Sekurang-kurangnya ada tiga faktor yang memperkuat dugaan itu. Pertama, revolusi
rakyat yang semula timbul sebagai akibat dari keadaan yang wajar telah berujung
menjadi perang saudara antarsuku. Perang saudara yang berlangsung secara kejam selalu menyisakan dendam dan menanamkan benih permusuhan yang berkepanjangan
dalam sebuah negara.
Kedua, perlakuan yang tidak wajar terhadap Qadhafi dengan meletakkan jenazahnya
di lantai sebuah mal dekat toko daging di Misrata menunjukkan bahwa yang terjadi bukan sekadar kemarahan rakyat yang sedang dikuasai emosi, tetapi juga sikap pemimpin-pemimpin NTC (National Transitional Council) yang sangat tidak Islami dan tidak berperikemanusiaan. Hal ini membuktikan bahwa mereka tidak mempunyai perspektif ke depan untuk menyusun sebuah pemerintahan yang damai dan berkeadaban.
Ketiga, Amerika Serikat, yang berjanji untuk membantu Libya pasca-kejatuhan
Qadhafi, agaknya tidak akan berusaha secara ikhlas untuk memperbaiki permusuhan
antarsuku itu. Pengalaman permusuhan antara Sunni dan Syiah di Irak akan berulang
kembali di Libya dalam bentuk permusuhan antarsuku. Permusuhan yang menjadi peluang bagi Amerika dan sekutunya untuk masuk dan menguasai minyak Libya sepenuhnya di masa yang akan datang. Jika ini yang akan terjadi, Libya tidak akan pernah mengecap kembali kemerdekaan untuk menentukan nasib di negerinya sendiri. Ini berarti Libya di masa yang akan datang akan berubah menjadi negara satelit yang berfungsi melayani kebutuhan minyak Amerika Serikat tanpa memberi manfaat bagi dirinya sendiri.

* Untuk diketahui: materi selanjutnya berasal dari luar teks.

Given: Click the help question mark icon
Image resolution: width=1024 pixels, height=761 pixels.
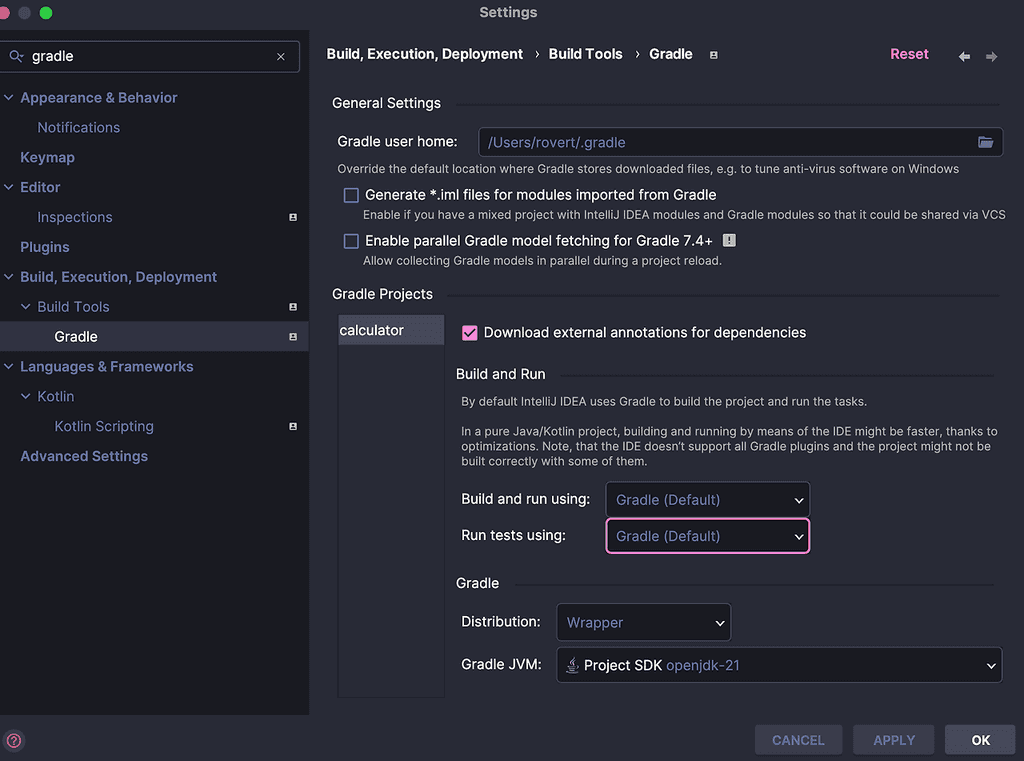Looking at the screenshot, I should [x=14, y=741].
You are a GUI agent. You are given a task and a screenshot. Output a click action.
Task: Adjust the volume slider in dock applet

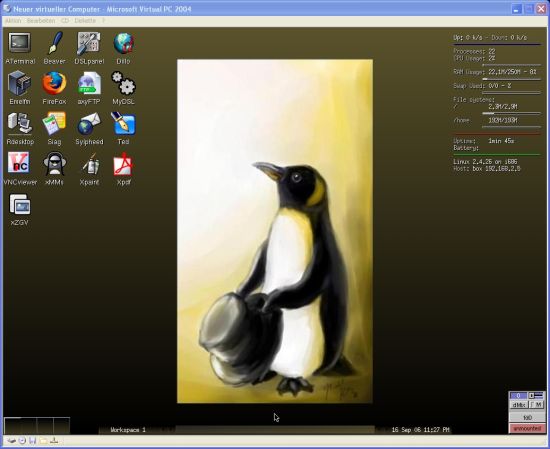tap(536, 396)
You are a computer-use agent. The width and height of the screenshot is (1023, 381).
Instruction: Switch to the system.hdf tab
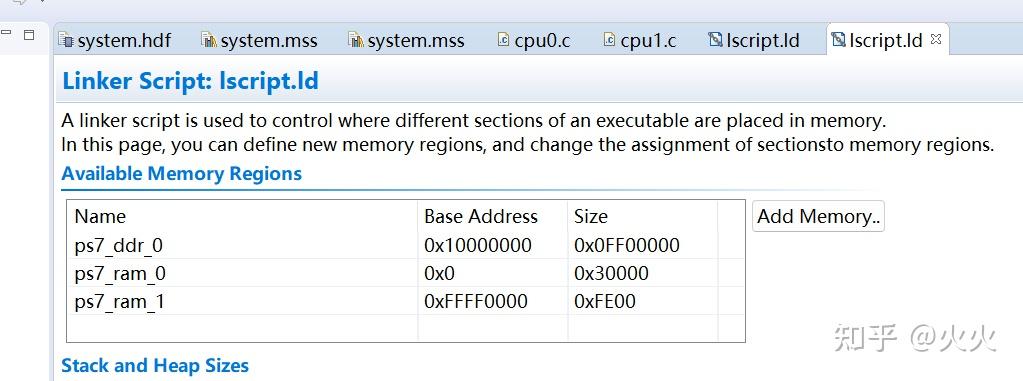(x=115, y=40)
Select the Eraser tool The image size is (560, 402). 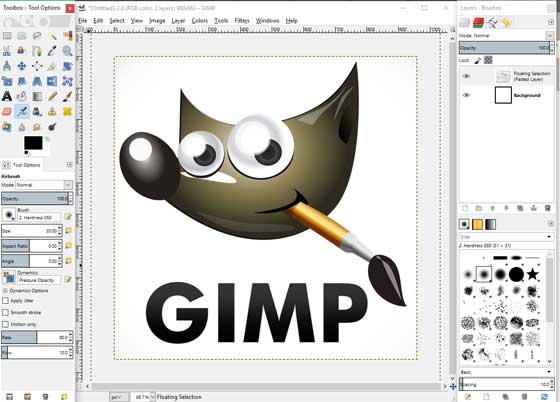(x=7, y=111)
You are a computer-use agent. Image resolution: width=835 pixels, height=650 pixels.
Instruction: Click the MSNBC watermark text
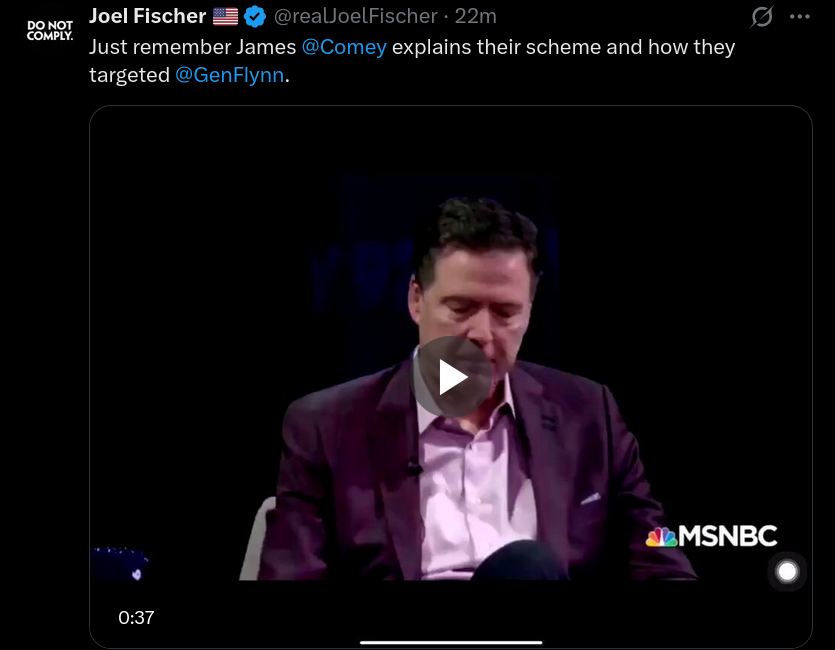(728, 536)
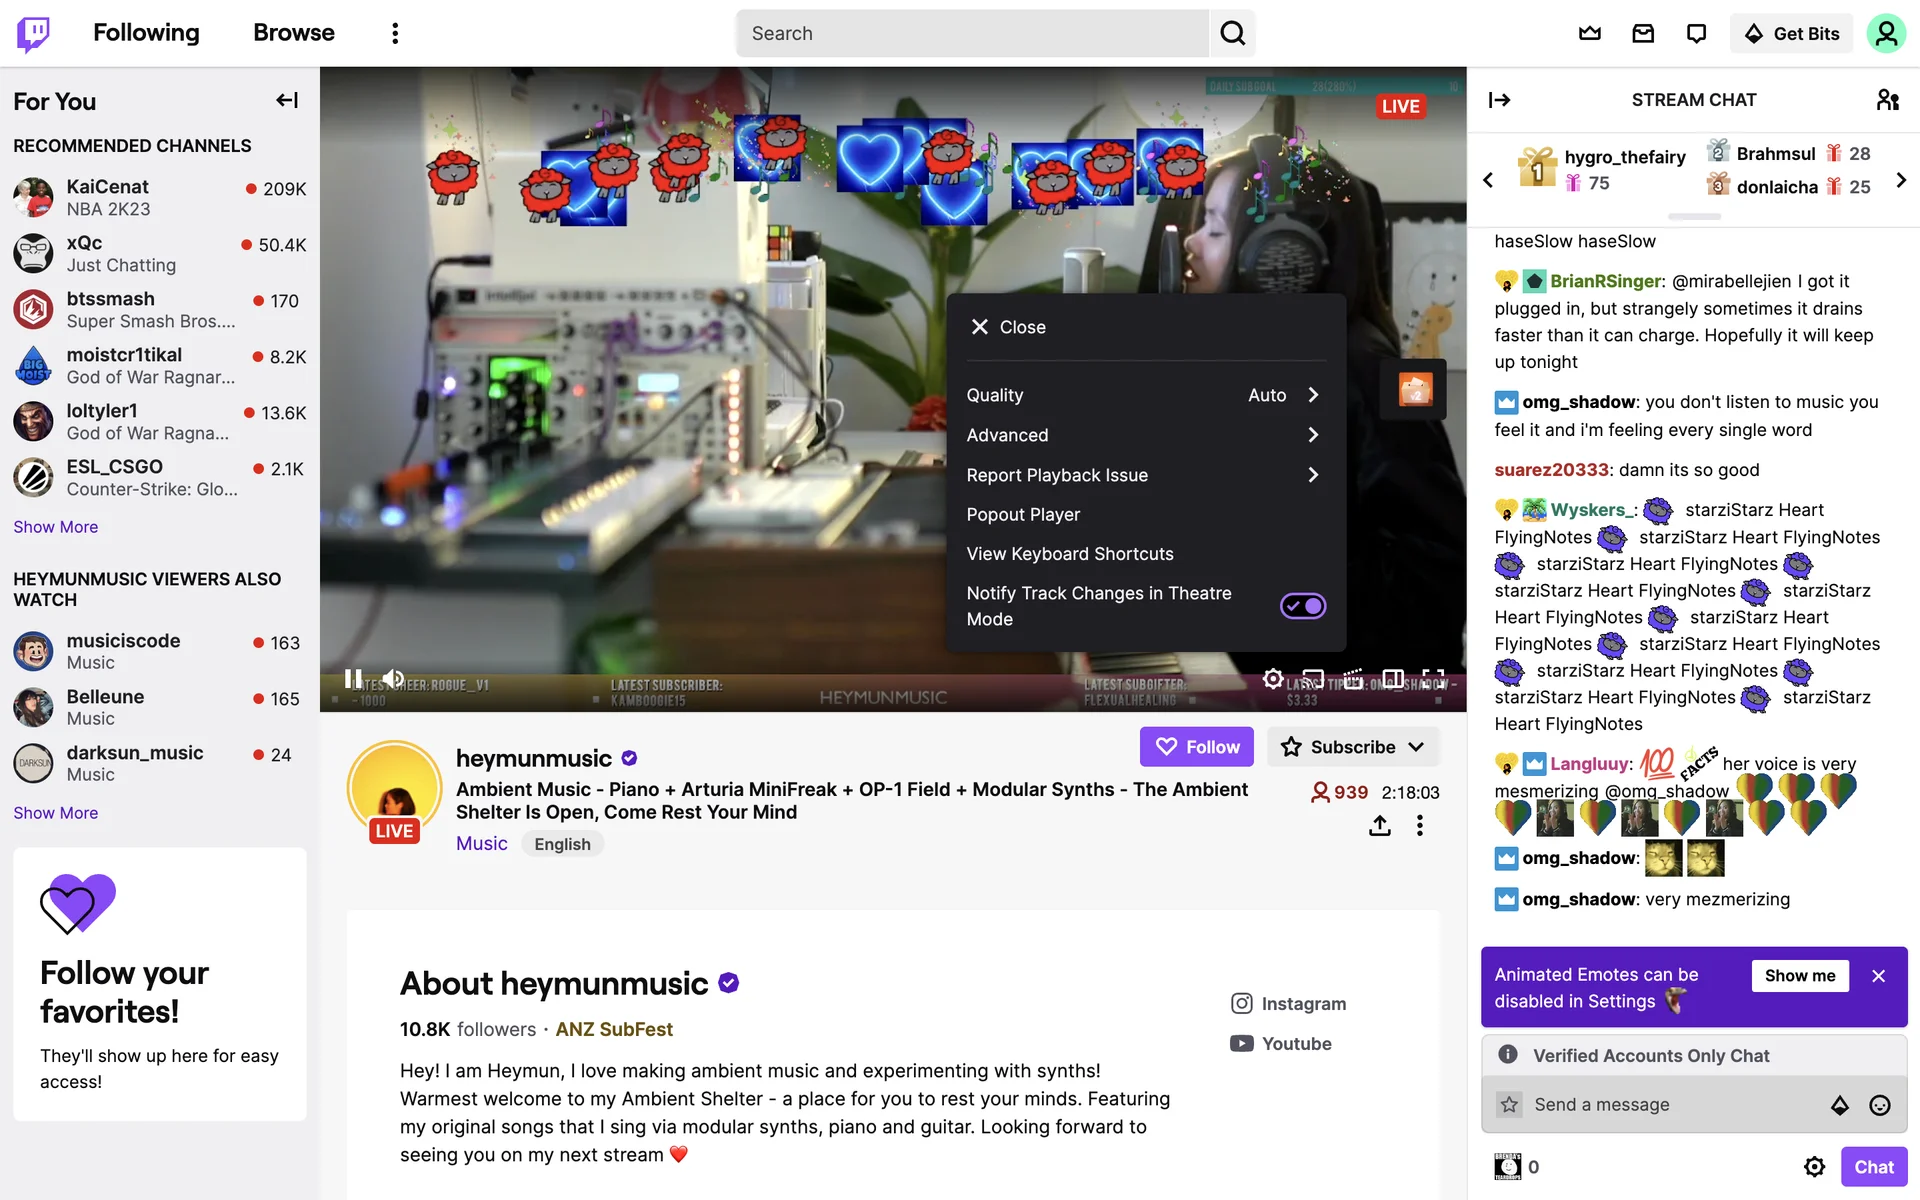Open Prime Loot crown icon

(1589, 33)
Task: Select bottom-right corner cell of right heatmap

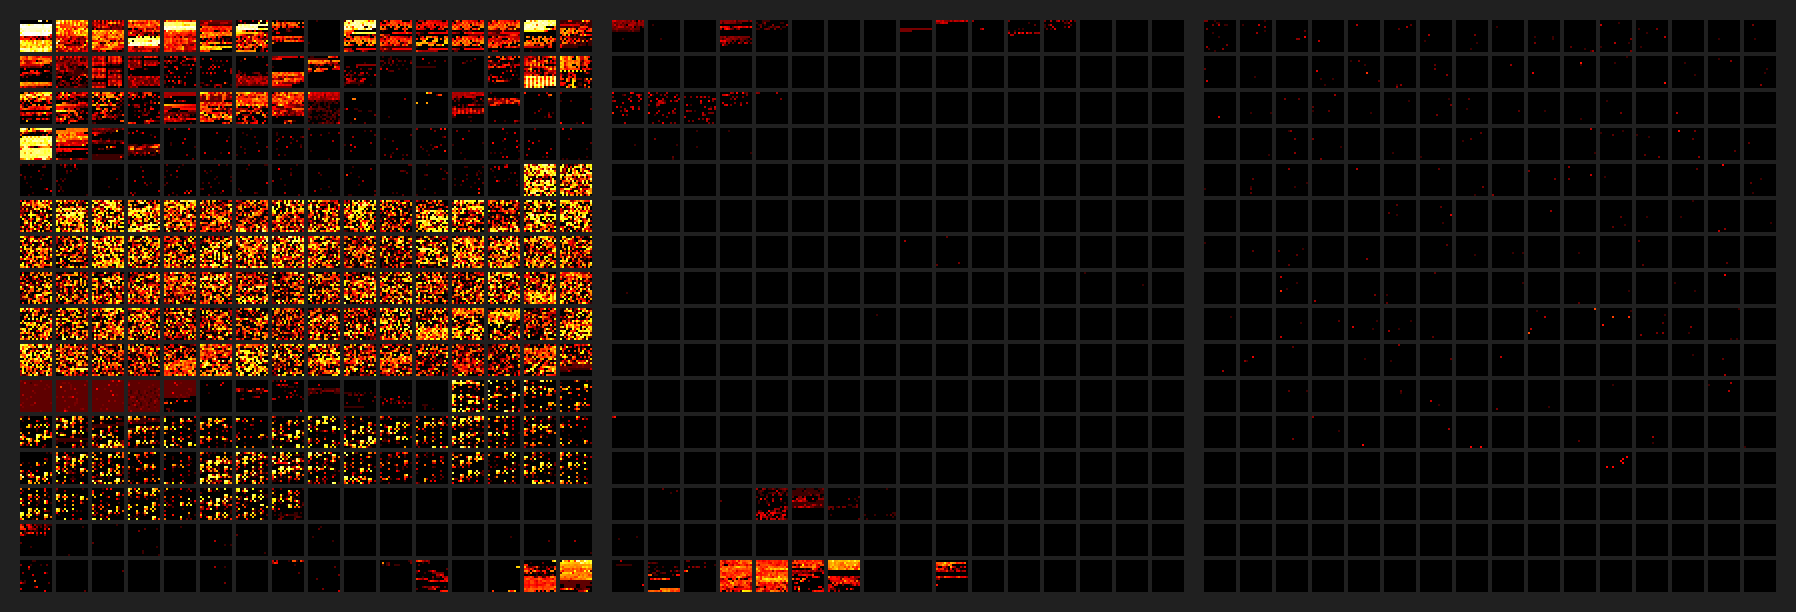Action: click(x=1760, y=576)
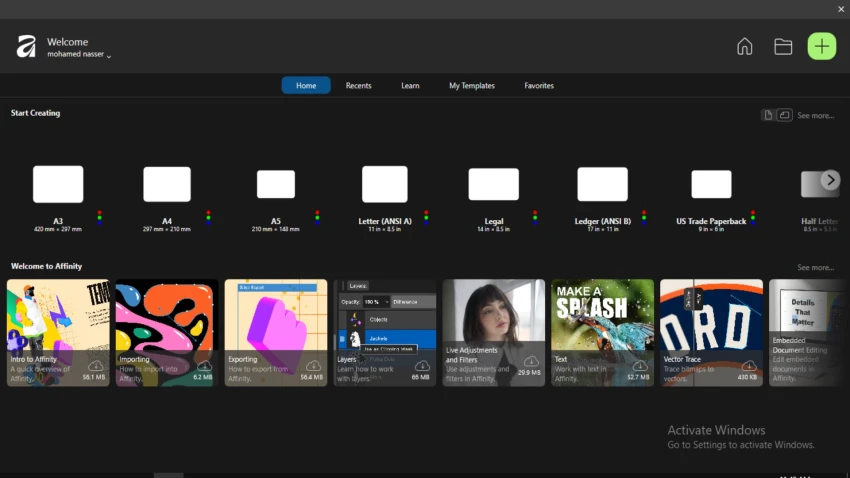Screen dimensions: 850x478
Task: Expand Start Creating with See more
Action: tap(815, 116)
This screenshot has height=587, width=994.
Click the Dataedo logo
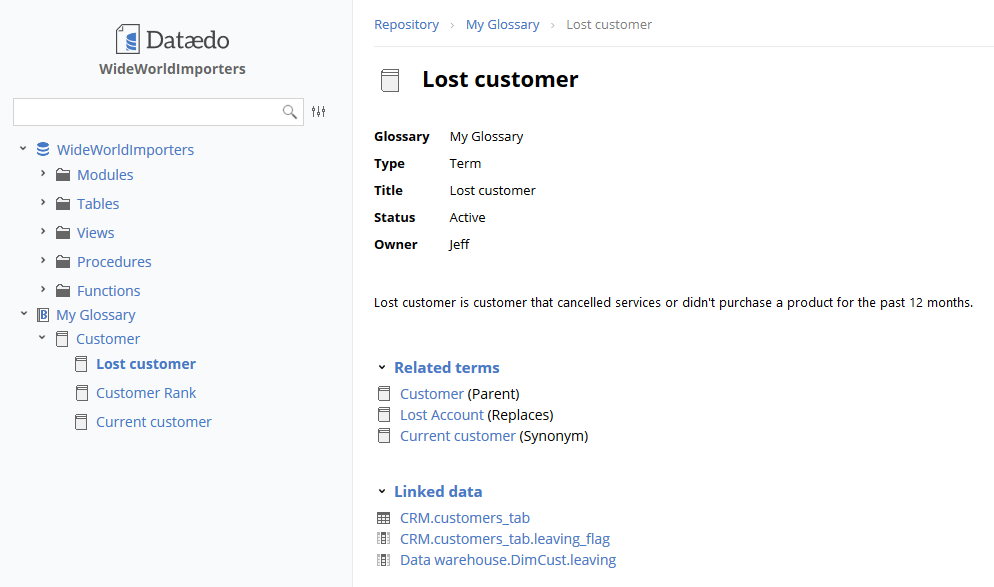pyautogui.click(x=172, y=40)
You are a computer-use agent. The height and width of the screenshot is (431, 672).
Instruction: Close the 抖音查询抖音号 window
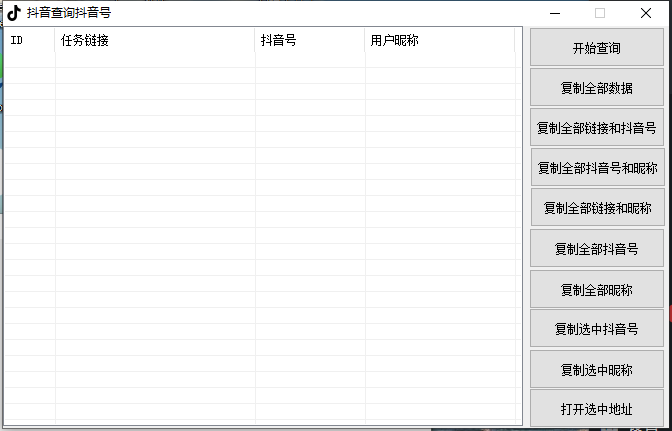[646, 13]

Pertanyaan yang mungkin dapat diajukan di sini, sejauh mana negara-negara OKI dapat berperan mencegah negara-negara anggotanya satu per satu menjadi satelit dari Amerika. Melihat pada kemampuan Amerika meredam protes Menlu Rusia Sergei Lavrov terhadap pengeboman yang dilakukan NATO, dapat dipahami
bahwa OKI pun tidak akan mampu mencegahnya. Dan, tidak ada satu pun negara
di dunia pada saat ini yang berkuasa mencegahnya. Yang patut dikhawatirkan, apakah
perang saudara yang sementara ini dimenangi satu pihak akan berlanjut dalam bentuk lain sehingga membelah Libya menjadi lebih dari satu negara? Jawabannya mungkin bergantung pada sejauh mana hal itu akan menguntungkan Amerika Serikat dan sekutunya. ●
Masa depan Libya tergantung apakah Pimpinan Libya yang baru mampu menyatukan tokoh-tokoh masyarakat dan para kepala suku di Libya.